## Task
Look below for the lines from the one with "Merck Group Hiring" to the one with "[Facebook-f] (32, 2548)", and copy exactly those lines, both ends included.

## Data under study
# # # #

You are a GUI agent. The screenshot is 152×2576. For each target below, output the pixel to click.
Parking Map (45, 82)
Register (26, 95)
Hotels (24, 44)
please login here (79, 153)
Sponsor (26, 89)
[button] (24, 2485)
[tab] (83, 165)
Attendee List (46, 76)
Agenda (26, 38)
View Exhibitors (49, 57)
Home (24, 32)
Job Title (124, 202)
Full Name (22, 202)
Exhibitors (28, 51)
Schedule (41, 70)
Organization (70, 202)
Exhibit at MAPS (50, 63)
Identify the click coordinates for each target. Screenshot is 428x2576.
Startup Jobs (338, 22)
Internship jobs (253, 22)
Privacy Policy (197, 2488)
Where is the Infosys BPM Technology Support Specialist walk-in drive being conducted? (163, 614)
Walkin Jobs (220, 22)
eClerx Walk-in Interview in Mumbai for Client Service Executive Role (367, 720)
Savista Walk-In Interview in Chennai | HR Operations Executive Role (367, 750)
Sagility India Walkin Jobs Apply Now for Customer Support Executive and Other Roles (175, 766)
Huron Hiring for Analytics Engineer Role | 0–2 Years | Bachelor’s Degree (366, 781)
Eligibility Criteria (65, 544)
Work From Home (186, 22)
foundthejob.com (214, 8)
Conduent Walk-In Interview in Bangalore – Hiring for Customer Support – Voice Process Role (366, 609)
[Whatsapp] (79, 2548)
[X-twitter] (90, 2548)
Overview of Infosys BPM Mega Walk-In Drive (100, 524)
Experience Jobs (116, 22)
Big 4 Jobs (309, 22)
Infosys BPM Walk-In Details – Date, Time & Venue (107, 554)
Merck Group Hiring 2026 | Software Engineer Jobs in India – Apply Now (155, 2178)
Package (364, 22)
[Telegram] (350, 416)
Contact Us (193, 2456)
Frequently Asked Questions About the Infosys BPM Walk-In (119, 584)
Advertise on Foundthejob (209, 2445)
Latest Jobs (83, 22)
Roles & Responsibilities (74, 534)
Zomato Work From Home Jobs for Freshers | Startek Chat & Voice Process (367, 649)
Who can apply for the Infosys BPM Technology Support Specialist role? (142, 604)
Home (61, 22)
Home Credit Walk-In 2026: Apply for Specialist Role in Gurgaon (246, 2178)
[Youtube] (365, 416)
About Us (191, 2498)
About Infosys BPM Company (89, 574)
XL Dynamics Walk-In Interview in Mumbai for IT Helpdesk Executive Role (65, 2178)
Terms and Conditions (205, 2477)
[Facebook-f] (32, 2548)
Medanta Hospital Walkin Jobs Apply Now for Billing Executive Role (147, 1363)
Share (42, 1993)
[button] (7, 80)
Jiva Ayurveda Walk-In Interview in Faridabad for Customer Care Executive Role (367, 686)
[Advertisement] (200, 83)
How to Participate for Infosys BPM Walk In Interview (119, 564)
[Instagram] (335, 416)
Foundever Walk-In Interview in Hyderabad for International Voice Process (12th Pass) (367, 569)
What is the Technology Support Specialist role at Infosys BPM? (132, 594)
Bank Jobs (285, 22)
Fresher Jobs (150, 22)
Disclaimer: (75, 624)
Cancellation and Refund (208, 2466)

# # # #

## Finished task
Merck Group Hiring 2026 | Software Engineer Jobs in India – Apply Now (155, 2178)
Package (364, 22)
[Telegram] (350, 416)
Contact Us (193, 2456)
Frequently Asked Questions About the Infosys BPM Walk-In (119, 584)
Advertise on Foundthejob (209, 2445)
Latest Jobs (83, 22)
Roles & Responsibilities (74, 534)
Zomato Work From Home Jobs for Freshers | Startek Chat & Voice Process (367, 649)
Who can apply for the Infosys BPM Technology Support Specialist role? (142, 604)
Home (61, 22)
Home Credit Walk-In 2026: Apply for Specialist Role in Gurgaon (246, 2178)
[Youtube] (365, 416)
About Us (191, 2498)
About Infosys BPM Company (89, 574)
XL Dynamics Walk-In Interview in Mumbai for IT Helpdesk Executive Role (65, 2178)
Terms and Conditions (205, 2477)
[Facebook-f] (32, 2548)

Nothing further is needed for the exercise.